Deux mil cinq. J'avais
emménagé dans le studio, dix huit rue Haoman, rue des Artistes. La rue
s’appelle ainsi. Elle est en réalité remplie de commerces en gros, de grands
centres commerciaux, de garages et marchands de pneus, de grandes surfaces de
ventes de baignoires de luxe et de WC modernes, presqu'en or…
J'avais loué cet
atelier d'une surface de trois cent soixante mètres carrés, grâce à Hedi T.
Elle était l’amie de la mère du propriétaire des lieux. J’ai partagé avec
Yaniv, mon élève et un de ses amis, metteur en scène de théâtre très talentueux.
Après quelques
mois, j'ai loué mon appartement rue Neviim, rue des Prophètes, pour pouvoir
disposer de quelque argent.
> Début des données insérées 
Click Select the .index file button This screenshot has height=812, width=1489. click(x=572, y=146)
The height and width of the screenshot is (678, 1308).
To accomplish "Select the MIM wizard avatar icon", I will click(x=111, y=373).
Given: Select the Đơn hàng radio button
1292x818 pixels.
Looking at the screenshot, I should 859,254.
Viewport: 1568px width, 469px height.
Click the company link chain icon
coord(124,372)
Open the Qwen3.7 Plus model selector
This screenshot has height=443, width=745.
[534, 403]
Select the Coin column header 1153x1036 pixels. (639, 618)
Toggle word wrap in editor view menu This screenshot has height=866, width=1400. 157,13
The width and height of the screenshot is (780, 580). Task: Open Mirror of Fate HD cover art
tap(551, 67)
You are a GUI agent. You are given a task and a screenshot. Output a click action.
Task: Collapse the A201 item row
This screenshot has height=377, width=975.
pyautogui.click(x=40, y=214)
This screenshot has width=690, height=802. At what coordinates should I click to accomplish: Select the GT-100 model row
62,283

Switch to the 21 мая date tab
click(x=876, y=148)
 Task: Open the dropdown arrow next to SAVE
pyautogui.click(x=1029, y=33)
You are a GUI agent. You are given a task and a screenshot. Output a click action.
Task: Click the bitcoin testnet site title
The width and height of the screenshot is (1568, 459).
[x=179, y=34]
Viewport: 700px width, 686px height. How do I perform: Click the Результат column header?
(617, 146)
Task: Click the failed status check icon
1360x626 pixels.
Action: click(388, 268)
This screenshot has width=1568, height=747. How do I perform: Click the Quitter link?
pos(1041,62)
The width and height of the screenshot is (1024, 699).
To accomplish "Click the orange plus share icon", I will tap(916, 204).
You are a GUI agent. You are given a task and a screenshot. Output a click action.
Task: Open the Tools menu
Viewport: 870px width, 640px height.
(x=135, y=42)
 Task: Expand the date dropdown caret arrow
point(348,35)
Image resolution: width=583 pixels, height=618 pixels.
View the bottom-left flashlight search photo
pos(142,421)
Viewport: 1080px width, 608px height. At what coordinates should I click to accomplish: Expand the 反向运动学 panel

Je me suis installé dans le studio.
C’était un endroit de
béton sans commodité, il n’y avait qu’un lavabo et une toilette. Ces deux instruments
alimentés par le l'eau froide. Il n'y avait pas de chauffage et cette grande
surface était impossible à chauffer.
Pour rester propre,
je devais courir plus d'un kilomètre pour aller à une piscine municipale, rue
de la Vallée des Géants.
J'étais toujours
digne. Et je reste digne dans n’importe quelle situation.
Nous avons commencé
à organiser des concerts et des expositions dans le lieu que j’ai appelé
« Haoman 18 ». Dix huit étant la valeur numérique de la vie. Mon nom
en hébreu est « Haïm ». J'avais espéré faire de ce studio un endroit
vivant et aussi un peu rentable. En hébreu ce lieu s’est appelé « Haoman
Haï », traduction « artiste vivant ». Studio d'artistes avec
deux sens, la vie et le numéro de la rue.
L’hébreu utilisant
les lettres aussi comme chiffres.
André H. y a
organisé beaucoup de concerts et a adopté ce nom pour le groupe qui s'est
constitué grâce à ce lieu.
Ce lieu est devenu
connu et apprécié, mais n'ayant pas beaucoup d'aides financières, mon absence de
contrôle de la langue hébraïque et par mon ignorance des nouvelles
technologies, je n’ai pas pu faire assez de publicité. J'ai du abandonner après
deux ou trois ans l'idée d'en faire un centre culturel. Nous avons récolté moins
que ce que nous avons investi.
Par la suite et le
départ de deux de ses fondateurs, Yaniv S. et Amit, j'ai continué à faire vivre
le studio en y installant d'autres personnes.
Suite plus tard !
Dix heures
cinquante, un peu de soleil.
Je vais aller à
« Haoman Haï », pour voir mes peintures en cours.
AnneAnne,
Aujourd'hui, à la
vitesse de la lumière, l'envoi de mes affections profondes, amicales,
printanières.
L'énorme rosier de
la cour a fait éclore ses énormes roses. (Photos à l'appui).